In the real world marriage is not an act of the autonomous individual. To begin with, it takes two to marry.  Beyond that people have never been able to marry anyone they wanted. You can’t marry a minor. You can’t marry your sister. You can’t marry someone who is incarcerated or otherwise unable to give free consent. And you can’t marry someone of the same sex.

There Is No ‘Gay Marriage Ban’; There’s a Definition of Marriage

The California court, in its arrogance, overlooked all these understandings that are so deeply embedded in our law and culture. It had the barest 4-3 majority, and that was enough to impose its will upon 36 million people. The majority apparently did not hesitate to use its one-vote margin to ride roughshod over logic, tradition, religion, and the popular will and brand everyone who disagrees a bigot.

Yet as Maggie Gallagher wrote in her article “Gov. Moonbeam’s Revenge” (a reference to former California governor Jerry Brown, who is now California’s attorney general):

…the history and interpretation of marriage laws make it clear that this idea that marriage has something to do with responsible procreation was not invented in order to discriminate against gay people, but has deep roots in our legal tradition in all 50 states and the United States.

There is not nor has there ever been a “ban” on gay marriage.  The “ban” is an invention of homosexual advocates and the media.  There is a definition of marriage into which some relationships fit and some do not.

The California court’s unflattering comparison of this fundamental definition to some earlier laws forbidding interracial marriage does not work. Anti-miscegenation laws were enacted with the specific intent of preventing African-Americans from integrating with white society. By contrast, the long-ago framers of our marriage statutes probably gave no thought at all to homosexuality. The exclusion of same-sex relationships from the category of marriage is merely a corollary—a corollary that previously did not even need to be stated—of our society’s understanding of what makes a marriage.

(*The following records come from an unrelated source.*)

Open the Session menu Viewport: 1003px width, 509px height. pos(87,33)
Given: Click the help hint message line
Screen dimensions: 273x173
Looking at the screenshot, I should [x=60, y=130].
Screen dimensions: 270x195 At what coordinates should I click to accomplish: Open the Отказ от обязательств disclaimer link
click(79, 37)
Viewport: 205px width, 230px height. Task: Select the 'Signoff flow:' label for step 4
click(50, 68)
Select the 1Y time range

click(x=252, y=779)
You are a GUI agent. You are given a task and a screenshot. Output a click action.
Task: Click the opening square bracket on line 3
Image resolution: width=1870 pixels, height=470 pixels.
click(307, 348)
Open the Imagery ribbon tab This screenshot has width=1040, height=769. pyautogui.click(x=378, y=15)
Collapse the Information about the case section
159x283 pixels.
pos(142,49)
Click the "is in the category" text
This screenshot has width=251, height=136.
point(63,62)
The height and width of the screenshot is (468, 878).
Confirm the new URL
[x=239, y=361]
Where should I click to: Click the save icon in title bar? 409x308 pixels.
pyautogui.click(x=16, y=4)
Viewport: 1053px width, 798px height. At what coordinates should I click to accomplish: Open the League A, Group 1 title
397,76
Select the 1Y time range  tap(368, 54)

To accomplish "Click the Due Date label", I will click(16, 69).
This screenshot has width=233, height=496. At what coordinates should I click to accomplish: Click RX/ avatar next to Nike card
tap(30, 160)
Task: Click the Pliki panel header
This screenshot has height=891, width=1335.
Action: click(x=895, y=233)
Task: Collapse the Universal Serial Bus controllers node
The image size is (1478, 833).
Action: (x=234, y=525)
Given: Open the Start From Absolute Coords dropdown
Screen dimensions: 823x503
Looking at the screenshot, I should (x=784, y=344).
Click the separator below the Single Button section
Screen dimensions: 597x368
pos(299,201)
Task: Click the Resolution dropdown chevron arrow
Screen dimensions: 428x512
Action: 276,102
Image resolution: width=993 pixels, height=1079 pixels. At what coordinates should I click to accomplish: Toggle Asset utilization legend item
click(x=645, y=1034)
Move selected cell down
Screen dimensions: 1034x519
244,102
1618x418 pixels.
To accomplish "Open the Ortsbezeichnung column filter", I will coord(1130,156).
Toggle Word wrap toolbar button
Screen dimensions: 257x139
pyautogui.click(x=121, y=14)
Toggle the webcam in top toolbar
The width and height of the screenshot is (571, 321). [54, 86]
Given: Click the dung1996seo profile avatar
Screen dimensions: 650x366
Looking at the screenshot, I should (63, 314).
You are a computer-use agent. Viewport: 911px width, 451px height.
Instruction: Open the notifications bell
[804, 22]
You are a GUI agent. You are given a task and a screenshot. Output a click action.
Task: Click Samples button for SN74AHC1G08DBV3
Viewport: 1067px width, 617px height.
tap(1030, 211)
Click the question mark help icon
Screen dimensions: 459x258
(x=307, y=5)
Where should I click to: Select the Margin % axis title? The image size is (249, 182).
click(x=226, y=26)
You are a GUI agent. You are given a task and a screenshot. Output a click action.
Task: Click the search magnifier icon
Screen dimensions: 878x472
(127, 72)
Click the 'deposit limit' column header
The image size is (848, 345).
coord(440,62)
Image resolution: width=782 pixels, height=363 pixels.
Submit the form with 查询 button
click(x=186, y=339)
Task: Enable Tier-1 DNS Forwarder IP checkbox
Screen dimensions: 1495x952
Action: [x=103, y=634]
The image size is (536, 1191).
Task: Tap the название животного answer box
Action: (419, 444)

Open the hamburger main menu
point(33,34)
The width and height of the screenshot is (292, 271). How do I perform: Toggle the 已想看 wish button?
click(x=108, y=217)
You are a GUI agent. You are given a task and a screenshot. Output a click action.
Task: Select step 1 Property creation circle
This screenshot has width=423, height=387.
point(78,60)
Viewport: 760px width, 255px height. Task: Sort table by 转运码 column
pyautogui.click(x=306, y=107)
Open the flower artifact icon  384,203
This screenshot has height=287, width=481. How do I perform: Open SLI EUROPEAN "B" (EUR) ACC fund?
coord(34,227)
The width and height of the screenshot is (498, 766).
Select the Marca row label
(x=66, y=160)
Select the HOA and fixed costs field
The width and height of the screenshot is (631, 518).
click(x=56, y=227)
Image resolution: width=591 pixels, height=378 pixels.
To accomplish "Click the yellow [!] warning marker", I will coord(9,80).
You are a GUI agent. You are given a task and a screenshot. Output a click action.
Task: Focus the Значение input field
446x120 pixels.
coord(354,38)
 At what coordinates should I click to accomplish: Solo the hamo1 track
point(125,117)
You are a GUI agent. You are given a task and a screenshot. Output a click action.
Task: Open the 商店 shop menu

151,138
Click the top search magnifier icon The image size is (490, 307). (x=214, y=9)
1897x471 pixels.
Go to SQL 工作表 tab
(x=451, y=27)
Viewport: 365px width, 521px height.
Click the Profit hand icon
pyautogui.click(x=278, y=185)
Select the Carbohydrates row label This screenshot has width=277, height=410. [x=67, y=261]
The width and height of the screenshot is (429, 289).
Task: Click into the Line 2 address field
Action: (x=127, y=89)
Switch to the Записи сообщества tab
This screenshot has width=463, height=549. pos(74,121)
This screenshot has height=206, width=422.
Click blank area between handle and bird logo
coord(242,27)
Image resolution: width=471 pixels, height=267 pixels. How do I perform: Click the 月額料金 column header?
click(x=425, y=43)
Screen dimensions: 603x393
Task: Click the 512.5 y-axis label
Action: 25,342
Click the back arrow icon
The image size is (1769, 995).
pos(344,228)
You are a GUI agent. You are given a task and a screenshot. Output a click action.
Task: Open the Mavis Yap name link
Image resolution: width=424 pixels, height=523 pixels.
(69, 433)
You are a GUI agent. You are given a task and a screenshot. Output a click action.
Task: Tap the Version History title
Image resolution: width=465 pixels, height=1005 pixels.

This decision may compel other states to bend to California’s will. Under the U.S. Constitution’s “good faith and credit” clause, other states could be pressed to recognize California (and Massachusetts) same-sex marriages—despite their contrary laws, despite the will of their voters. And it seems likely that, sooner or later, the same forces that are celebrating this California decision will find similar courts elsewhere that will force the other states to recognize those marriages.

Will Churches Speak Up?
Fortunately, Californians can lead us back out of the quicksand.  On April 24, 2008, ProtectMarriage.com announced that it had collected many more than the 700,000 signatures required to put a constitutional amendment on the California ballot in November. The first state court to invent a right to same-sex marriage was in liberal Hawaii. The Hawaii voters slapped that court down. We can only hope, pray, and (if you’re a Californian) work for the same outcome in the Golden State.

Churches, too, should be raising their voices in this debate. They know what to say, if they have the courage to speak. They all have significant teachings on marriage, going back to the Genesis account of how “the two [man and woman] become one flesh.”

Just a couple of weeks ago, the United Methodist General Conference reaffirmed (again) “the sanctity of the marriage covenant that is expressed in love, mutual support, personal commitment, and shared fidelity between a man and a woman.” United Methodists also “support laws in civil society that define marriage as the union of one man and one woman.” Many other denominations have analogous teachings. The Presbyterian Church (U.S.A.) will have an opportunity at its June General Assembly to uphold its constitutional view of marriage as “a civil contract between a woman and a man.”

A week after the California decision, we have yet to hear a word from any national or California agencies of the United Methodist Church or the Presbyterian Church (U.S.A.). Indeed, among the ten largest U.S. Christian denominations, it appears that only the Roman Catholics and Southern Baptists have issued any official comment on the decision. (Both were opposed.) In the face of such judicial arrogance, the silence of so many church leaders is deafening.